# Help on direction needed

• Mar 23rd 2010, 05:33 PM
hbetter
Set similarity
Hi,

I need to compare two sets and determine their similarity, based on following considerations:

Example, given two sets: \$\displaystyle s1=\{a, b, ...\}\$ and \$\displaystyle s2=\{a,c,...\}\$

1. The two sets are inter-connected. Each element in \$\displaystyle s1\$ has connections to those in \$\displaystyle s2\$, e.g. \$\displaystyle b\$ and \$\displaystyle c\$ are connected with a weight \$\displaystyle w_{bc}\$. This weight varies between [0,1]. For overlapping elements like \$\displaystyle a\$, the weight is 1; weights between different elements are ususally less than 1. The more connections there are, and the stronger the connections are, the more similar the two sets should be.

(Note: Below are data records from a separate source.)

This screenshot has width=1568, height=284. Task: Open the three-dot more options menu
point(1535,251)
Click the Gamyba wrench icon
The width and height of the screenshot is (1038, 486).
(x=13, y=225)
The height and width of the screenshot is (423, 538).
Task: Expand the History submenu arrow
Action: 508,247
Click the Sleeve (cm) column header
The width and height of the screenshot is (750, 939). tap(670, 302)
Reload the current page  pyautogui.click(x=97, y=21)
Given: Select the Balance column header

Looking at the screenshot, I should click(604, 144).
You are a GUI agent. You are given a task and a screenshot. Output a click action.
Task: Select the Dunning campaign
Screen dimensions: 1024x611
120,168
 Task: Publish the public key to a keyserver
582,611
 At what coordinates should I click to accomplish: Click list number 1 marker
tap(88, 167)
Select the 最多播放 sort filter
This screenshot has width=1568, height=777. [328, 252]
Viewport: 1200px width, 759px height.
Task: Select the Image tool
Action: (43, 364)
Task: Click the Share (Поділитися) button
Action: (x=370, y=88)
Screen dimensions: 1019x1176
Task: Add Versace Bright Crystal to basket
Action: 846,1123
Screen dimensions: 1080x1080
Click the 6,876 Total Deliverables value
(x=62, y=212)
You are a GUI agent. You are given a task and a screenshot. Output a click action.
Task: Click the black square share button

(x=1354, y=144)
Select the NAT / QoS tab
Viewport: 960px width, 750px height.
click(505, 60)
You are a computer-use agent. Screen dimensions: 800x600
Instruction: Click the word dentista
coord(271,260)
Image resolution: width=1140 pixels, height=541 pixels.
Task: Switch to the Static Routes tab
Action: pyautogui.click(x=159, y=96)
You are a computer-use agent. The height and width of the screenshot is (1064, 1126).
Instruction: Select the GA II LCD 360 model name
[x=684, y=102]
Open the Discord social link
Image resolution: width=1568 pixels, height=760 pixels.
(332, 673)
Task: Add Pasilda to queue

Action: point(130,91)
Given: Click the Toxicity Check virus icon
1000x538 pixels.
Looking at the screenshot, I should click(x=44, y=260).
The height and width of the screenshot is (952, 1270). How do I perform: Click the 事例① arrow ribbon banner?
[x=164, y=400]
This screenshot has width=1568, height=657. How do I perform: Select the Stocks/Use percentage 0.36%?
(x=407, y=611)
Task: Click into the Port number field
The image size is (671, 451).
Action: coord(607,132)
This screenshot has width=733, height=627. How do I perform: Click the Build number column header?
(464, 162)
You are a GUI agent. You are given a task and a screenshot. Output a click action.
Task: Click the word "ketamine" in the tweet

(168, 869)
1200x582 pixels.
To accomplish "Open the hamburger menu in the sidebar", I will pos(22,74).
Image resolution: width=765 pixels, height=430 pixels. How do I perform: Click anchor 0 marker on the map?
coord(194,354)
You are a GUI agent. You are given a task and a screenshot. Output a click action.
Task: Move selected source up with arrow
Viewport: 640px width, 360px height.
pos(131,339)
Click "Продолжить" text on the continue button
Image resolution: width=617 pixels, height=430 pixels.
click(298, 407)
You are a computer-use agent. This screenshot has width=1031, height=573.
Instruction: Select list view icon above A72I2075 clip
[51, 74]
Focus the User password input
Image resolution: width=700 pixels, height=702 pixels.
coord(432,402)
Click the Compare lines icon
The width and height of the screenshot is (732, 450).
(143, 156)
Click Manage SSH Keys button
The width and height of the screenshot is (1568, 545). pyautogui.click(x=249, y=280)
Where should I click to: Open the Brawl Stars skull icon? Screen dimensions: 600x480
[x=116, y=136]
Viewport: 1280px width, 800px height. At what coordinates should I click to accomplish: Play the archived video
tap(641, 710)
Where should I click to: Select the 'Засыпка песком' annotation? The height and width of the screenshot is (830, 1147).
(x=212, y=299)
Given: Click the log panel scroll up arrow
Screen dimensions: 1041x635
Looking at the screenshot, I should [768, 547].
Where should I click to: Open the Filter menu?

2. Count the frequency of each element. Each element has a frequency value, eg. \$\displaystyle a\$ appears 3 times in \$\displaystyle s1\$ and twice in \$\displaystyle s2\$. Higher frequency contributes more to the similarity. The Cosine similarity measure can be used here, but it can't work with the inter-connections.

3. Normalization. The final scores should be normalized properly to [0,1]

Does this problem belong to set theory? If so, what's it called in set theory?

Btw, if this isn't the right place to post my question, please let me know. Thank you.